Historia
CEDO Intercultural Center for the Study of Deserts and Oceans – Founded in 1980
In 1977 Carl Hodges, Director of the Environmental Research Laboratory at the University of Arizona established the Desert Development Foundation. His dream was to create a cooperative Mexican-American research and educational center in the northern Gulf of California to support the needs of scientists and students studying the area. Hodge’s dream was to create a self -supporting research and educational facility promoting binational cooperation.
In 1980 the facility became CEDO Intercultural and Peggy Turk Boyer, a young marine biologist, became executive director and led the organization for 40 years. CEDO Intercultural is now led by Nélida Barajas Acosta who became Executive Director in 2019.
For over 40 years CEDO has tested and developed six essential building blocks focused on strengthening communities to participate in the design and realization of sustainable livelihoods to ensure their future and the health of the ecosystems on which they depend. The blocks are integrated to achieve ecosystem conservation and fisheries co-management in two eco-regions of the Northern Gulf of California: The Upper Gulf of California/Colorado River Delta Biosphere Reserve and the Puerto Peñasco- Puerto Lobos Biological Corridor.
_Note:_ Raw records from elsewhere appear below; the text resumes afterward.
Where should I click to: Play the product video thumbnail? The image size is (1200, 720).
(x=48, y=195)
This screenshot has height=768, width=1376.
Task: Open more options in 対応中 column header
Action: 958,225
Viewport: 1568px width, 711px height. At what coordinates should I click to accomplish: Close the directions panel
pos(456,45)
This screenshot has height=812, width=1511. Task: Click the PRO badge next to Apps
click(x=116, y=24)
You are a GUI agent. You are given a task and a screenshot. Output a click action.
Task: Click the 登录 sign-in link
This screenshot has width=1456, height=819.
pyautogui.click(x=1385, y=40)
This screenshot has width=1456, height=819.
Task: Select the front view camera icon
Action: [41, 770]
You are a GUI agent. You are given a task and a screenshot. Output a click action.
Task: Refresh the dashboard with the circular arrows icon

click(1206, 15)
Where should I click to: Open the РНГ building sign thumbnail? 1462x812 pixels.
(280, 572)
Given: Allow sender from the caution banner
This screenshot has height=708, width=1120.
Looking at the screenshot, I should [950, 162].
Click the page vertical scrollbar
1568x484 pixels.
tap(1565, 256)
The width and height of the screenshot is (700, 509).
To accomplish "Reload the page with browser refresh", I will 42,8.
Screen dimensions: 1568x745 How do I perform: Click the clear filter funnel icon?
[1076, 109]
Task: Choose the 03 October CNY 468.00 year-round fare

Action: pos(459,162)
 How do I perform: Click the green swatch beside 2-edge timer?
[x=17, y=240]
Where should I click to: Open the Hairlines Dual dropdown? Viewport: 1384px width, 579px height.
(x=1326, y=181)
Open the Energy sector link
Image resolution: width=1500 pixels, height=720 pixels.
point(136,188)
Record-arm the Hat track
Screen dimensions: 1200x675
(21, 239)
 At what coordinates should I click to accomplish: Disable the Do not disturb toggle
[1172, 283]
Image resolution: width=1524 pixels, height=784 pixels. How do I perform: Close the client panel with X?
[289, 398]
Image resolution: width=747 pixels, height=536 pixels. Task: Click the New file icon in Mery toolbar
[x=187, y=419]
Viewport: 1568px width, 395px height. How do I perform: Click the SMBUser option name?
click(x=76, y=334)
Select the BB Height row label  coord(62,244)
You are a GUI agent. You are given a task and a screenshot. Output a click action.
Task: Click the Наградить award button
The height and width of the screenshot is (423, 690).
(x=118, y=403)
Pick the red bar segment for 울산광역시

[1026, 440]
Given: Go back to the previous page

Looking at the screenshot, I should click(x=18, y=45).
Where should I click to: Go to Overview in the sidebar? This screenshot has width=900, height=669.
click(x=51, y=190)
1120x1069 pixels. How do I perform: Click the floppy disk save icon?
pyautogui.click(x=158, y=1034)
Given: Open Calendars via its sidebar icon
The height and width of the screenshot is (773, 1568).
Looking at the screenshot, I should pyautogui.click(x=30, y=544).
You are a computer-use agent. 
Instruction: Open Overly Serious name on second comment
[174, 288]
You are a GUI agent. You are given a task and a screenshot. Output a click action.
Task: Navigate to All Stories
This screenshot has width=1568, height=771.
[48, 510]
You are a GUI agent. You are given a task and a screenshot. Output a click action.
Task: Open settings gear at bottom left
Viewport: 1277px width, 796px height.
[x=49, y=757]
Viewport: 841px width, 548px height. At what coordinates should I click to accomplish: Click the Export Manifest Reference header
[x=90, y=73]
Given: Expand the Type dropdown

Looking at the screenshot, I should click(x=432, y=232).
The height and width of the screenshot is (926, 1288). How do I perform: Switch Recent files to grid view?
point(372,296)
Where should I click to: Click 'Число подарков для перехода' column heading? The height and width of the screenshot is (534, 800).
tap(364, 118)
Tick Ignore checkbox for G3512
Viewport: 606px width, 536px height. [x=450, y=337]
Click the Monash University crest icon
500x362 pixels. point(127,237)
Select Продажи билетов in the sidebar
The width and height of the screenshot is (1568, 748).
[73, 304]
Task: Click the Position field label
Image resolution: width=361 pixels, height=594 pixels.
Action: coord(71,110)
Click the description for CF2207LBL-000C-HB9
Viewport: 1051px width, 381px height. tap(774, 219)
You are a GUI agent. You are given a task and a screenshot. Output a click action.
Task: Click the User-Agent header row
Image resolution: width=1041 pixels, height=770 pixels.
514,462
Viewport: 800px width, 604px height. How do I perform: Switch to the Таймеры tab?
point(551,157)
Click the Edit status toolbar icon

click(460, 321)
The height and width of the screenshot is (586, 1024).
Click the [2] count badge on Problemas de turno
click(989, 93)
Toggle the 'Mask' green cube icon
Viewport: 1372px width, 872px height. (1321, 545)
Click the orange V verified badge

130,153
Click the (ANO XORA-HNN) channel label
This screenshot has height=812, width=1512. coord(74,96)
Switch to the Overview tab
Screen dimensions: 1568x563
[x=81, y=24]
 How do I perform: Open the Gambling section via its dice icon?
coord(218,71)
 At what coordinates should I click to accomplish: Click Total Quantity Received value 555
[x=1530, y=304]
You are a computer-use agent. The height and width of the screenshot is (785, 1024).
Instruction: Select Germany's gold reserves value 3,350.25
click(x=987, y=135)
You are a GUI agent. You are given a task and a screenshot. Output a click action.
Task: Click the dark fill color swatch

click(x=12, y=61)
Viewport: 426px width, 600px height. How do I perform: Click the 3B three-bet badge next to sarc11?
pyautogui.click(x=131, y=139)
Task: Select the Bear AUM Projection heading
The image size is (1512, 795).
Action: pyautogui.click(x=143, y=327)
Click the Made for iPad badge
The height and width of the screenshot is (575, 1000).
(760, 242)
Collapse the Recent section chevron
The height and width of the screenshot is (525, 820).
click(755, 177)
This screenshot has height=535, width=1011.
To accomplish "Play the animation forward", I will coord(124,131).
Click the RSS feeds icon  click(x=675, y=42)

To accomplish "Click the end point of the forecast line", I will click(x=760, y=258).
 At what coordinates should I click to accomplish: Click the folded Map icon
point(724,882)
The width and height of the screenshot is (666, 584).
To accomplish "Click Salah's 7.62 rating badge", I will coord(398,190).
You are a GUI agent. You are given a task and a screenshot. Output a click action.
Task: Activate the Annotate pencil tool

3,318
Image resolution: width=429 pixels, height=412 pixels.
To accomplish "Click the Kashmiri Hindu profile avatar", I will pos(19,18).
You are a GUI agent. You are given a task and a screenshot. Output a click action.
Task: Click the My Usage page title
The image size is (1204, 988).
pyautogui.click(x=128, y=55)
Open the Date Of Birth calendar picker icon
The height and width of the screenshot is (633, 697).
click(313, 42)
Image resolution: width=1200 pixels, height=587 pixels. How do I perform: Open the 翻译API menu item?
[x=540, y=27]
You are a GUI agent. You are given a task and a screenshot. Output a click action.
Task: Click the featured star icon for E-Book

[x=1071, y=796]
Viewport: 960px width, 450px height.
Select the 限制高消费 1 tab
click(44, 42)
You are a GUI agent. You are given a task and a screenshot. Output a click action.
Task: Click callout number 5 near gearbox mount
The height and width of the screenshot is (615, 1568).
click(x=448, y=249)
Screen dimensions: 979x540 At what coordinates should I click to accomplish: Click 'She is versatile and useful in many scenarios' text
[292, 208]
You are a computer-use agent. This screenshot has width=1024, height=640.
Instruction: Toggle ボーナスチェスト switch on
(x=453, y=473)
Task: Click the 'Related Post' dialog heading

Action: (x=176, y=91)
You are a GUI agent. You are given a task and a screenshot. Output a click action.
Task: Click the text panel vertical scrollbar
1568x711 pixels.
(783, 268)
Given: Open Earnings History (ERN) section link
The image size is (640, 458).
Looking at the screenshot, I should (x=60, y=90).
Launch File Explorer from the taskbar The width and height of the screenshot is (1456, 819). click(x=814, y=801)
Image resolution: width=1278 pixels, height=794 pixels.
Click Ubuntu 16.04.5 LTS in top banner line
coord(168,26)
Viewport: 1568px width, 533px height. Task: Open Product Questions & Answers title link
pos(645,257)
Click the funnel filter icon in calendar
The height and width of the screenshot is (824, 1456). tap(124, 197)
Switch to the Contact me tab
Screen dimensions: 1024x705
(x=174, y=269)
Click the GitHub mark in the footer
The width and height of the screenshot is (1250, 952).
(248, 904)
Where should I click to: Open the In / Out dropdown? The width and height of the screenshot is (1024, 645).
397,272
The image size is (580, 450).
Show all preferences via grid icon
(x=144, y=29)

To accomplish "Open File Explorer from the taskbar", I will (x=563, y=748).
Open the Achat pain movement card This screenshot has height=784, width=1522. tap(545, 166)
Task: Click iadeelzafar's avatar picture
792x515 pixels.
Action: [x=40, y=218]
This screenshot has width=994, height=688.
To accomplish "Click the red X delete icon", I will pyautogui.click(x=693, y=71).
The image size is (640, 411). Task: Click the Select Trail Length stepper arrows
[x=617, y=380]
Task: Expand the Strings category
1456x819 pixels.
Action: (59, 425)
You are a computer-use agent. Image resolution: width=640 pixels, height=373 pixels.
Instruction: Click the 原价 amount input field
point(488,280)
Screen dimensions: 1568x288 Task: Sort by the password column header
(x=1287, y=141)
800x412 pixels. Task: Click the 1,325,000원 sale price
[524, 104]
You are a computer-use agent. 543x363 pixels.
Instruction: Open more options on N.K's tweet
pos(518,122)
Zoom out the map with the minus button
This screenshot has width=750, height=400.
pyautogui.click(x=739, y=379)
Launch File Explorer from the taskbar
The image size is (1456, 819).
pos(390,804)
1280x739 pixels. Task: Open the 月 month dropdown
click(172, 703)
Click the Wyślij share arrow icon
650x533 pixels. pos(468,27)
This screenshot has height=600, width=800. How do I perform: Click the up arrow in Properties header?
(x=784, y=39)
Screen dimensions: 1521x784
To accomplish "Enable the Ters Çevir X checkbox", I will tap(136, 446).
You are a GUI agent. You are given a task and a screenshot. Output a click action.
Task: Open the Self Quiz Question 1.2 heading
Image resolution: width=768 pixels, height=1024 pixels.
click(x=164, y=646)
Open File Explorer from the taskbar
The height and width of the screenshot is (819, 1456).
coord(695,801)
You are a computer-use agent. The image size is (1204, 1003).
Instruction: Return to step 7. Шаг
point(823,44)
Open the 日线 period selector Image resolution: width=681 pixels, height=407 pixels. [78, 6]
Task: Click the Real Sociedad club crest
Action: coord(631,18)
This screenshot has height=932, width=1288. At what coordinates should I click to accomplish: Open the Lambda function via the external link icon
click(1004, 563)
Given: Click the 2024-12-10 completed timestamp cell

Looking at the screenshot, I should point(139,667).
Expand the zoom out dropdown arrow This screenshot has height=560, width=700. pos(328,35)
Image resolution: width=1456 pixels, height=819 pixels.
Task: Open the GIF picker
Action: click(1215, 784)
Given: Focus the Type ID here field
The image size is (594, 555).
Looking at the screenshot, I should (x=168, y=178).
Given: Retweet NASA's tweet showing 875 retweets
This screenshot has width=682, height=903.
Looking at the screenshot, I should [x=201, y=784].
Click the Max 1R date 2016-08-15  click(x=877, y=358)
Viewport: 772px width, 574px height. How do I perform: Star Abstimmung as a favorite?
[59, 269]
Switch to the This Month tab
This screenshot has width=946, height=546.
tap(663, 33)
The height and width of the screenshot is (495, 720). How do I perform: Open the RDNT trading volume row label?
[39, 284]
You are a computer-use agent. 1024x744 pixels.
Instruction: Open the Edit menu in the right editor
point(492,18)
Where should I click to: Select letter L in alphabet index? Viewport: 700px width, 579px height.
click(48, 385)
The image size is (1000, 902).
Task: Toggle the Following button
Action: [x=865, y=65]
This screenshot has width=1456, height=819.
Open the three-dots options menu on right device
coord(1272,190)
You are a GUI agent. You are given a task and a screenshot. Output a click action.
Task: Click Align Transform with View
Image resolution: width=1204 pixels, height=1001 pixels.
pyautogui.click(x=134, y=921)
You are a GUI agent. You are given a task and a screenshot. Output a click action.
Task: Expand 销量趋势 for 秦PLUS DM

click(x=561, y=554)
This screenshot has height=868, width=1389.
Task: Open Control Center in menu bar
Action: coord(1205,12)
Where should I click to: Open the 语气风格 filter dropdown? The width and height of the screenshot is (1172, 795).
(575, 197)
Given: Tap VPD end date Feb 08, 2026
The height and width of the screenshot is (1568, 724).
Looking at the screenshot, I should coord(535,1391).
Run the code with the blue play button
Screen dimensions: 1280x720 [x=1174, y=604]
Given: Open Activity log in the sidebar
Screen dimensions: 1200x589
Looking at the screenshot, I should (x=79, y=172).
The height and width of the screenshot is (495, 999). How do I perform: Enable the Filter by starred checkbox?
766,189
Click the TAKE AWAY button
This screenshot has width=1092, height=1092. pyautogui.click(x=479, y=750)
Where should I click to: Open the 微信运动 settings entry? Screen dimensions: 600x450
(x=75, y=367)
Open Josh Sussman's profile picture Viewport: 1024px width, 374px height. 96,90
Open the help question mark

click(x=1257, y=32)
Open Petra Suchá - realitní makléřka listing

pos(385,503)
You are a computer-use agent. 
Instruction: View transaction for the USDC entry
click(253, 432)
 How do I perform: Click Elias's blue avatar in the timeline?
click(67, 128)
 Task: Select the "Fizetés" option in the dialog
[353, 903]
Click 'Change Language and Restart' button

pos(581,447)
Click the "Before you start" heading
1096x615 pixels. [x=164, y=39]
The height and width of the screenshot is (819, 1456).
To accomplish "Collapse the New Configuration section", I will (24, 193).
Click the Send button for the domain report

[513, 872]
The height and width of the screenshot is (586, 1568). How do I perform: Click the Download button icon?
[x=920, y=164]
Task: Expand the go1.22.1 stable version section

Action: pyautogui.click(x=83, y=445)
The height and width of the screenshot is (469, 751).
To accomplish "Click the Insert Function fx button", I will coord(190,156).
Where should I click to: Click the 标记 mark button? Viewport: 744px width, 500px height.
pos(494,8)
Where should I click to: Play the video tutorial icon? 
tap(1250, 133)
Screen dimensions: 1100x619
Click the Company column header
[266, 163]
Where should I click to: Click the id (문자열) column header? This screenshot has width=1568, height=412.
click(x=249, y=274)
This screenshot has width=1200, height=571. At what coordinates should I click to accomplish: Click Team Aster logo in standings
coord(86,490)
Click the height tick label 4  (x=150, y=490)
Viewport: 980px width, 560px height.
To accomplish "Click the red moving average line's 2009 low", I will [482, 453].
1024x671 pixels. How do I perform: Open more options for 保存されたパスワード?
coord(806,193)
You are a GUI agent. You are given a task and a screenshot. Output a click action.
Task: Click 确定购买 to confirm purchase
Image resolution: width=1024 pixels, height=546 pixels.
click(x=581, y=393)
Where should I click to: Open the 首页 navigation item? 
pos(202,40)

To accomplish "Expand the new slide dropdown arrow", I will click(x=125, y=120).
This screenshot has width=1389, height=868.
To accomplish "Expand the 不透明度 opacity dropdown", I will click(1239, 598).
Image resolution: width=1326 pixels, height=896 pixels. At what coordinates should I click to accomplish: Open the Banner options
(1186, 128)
More than 40 years later, CEDO’s roots have grown deeper and stronger than ever, with community-led efforts for conservation, sustainable development, and environmental education that have gained the attention and support of decision makers and natural resource managers at the highest levels of government. CEDO’s integrated approach combines a wide array of disciplines (education, capacity building, research and monitoring, climate-change assessment and adaptation, and economic initiatives), and is being scaled to address the needs of more than nine coastal communities where thousands of people make their living from small-scale fisheries, tourism and associated economies.